▶ _Exercise description_
Exactly the lines from the top of the records below through the one containing "Buy it now (180, 1098)" must be set down, with no line added or dropped.

- Opening Delimiter -

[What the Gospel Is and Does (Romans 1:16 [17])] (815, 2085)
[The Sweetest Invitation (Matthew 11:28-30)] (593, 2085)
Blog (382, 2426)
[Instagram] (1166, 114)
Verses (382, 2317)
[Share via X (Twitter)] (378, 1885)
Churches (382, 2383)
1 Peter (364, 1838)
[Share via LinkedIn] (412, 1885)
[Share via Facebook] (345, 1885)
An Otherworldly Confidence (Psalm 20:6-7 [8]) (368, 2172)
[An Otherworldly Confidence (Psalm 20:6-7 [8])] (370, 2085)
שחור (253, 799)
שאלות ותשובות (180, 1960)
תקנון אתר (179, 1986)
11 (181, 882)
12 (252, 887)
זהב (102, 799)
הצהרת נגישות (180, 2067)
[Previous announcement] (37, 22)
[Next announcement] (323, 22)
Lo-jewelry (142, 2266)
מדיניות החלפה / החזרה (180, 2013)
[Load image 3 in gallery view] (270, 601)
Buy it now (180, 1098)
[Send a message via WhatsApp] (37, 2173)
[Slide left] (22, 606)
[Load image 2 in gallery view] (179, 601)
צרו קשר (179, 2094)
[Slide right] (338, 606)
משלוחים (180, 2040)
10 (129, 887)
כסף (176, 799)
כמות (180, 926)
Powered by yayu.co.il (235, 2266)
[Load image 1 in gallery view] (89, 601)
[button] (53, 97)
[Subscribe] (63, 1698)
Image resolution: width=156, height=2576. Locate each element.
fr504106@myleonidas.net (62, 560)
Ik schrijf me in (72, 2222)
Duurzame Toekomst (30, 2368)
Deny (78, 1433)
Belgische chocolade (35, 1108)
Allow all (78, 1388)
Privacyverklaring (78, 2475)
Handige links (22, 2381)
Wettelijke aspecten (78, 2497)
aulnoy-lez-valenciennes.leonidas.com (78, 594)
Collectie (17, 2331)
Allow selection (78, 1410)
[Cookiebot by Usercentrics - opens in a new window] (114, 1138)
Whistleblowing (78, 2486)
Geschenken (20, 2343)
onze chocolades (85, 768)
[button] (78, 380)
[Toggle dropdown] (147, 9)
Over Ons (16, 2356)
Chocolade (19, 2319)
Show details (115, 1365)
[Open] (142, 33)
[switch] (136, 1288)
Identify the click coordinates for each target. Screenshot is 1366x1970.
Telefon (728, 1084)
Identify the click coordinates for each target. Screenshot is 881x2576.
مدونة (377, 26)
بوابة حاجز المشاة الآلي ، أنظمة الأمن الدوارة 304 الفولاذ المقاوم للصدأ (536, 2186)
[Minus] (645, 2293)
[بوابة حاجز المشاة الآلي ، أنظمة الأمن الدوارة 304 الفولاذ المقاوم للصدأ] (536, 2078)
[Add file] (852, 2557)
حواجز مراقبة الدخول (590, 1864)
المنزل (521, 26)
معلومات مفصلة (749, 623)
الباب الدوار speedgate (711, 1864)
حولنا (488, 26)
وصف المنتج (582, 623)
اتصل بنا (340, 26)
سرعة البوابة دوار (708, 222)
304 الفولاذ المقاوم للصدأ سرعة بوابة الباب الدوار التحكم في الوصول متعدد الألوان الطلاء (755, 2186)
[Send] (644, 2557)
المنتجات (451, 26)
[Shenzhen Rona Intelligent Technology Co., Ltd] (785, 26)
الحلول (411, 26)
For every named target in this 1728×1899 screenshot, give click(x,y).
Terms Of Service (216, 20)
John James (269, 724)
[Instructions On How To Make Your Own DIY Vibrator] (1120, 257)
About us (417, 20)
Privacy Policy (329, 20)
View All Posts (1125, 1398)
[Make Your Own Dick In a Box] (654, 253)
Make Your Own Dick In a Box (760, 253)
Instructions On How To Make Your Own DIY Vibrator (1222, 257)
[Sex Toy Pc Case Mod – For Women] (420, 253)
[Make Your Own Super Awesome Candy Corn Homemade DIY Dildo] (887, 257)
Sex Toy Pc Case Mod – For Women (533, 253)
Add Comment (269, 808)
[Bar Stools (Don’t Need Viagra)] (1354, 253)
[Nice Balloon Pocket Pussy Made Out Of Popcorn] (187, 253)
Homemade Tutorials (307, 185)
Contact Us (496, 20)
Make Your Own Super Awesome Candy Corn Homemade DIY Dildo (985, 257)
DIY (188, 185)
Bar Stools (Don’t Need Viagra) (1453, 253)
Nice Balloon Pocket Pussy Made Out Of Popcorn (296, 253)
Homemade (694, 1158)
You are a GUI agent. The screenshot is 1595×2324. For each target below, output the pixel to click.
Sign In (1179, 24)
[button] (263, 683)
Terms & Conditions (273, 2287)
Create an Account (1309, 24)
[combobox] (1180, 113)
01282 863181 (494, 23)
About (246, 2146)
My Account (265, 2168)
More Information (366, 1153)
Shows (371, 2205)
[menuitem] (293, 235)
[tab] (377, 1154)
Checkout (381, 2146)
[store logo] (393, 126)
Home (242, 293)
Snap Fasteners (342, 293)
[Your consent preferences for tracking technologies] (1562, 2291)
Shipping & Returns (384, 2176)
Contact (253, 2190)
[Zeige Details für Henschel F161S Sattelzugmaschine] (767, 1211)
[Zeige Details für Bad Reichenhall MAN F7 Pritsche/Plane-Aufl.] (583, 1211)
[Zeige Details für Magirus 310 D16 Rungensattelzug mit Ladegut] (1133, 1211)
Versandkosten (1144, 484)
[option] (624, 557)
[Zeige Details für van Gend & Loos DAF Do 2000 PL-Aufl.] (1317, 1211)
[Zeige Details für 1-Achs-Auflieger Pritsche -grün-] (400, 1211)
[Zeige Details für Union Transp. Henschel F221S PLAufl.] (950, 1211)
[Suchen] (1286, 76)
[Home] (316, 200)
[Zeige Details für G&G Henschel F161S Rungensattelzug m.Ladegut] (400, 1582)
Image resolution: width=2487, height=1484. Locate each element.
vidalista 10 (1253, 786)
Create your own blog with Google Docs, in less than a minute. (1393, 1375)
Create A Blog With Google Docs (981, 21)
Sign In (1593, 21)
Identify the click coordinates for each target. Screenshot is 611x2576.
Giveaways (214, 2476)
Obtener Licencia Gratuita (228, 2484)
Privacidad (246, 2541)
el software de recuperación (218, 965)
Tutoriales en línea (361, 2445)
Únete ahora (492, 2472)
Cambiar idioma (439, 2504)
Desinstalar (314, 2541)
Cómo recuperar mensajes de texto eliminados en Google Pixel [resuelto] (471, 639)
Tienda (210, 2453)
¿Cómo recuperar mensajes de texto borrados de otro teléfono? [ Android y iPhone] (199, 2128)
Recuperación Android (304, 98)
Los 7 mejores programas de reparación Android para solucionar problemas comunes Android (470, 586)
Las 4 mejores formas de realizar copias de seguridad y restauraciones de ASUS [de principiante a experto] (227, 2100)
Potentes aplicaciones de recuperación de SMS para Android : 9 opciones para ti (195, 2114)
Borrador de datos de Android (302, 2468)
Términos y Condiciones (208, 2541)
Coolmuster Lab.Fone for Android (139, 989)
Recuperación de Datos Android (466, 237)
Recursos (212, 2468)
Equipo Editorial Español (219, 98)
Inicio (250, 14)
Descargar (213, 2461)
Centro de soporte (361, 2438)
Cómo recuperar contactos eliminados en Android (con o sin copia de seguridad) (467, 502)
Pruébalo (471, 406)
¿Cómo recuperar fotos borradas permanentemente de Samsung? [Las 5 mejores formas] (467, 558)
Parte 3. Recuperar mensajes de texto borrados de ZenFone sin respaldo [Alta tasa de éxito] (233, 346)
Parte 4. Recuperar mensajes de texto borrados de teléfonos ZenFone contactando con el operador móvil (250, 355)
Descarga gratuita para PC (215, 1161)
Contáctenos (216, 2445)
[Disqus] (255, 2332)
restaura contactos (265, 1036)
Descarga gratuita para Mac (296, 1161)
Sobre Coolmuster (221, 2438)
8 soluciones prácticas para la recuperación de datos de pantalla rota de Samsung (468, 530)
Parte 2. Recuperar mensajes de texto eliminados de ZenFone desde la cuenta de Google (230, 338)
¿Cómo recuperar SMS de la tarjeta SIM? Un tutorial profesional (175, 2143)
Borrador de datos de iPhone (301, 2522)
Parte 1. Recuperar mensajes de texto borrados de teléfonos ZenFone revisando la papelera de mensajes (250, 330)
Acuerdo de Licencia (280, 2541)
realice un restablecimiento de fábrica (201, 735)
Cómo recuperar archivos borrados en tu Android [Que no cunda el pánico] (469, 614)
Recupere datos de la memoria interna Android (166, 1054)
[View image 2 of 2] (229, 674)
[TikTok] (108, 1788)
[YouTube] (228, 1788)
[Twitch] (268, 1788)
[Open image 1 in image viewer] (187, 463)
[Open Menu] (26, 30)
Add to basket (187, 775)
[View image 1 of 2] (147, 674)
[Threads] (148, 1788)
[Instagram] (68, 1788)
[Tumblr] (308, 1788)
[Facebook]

- Closing Delimiter -

▶ _Answer below_
[What the Gospel Is and Does (Romans 1:16 [17])] (815, 2085)
[The Sweetest Invitation (Matthew 11:28-30)] (593, 2085)
Blog (382, 2426)
[Instagram] (1166, 114)
Verses (382, 2317)
[Share via X (Twitter)] (378, 1885)
Churches (382, 2383)
1 Peter (364, 1838)
[Share via LinkedIn] (412, 1885)
[Share via Facebook] (345, 1885)
An Otherworldly Confidence (Psalm 20:6-7 [8]) (368, 2172)
[An Otherworldly Confidence (Psalm 20:6-7 [8])] (370, 2085)
שחור (253, 799)
שאלות ותשובות (180, 1960)
תקנון אתר (179, 1986)
11 (181, 882)
12 (252, 887)
זהב (102, 799)
הצהרת נגישות (180, 2067)
[Previous announcement] (37, 22)
[Next announcement] (323, 22)
Lo-jewelry (142, 2266)
מדיניות החלפה / החזרה (180, 2013)
[Load image 3 in gallery view] (270, 601)
Buy it now (180, 1098)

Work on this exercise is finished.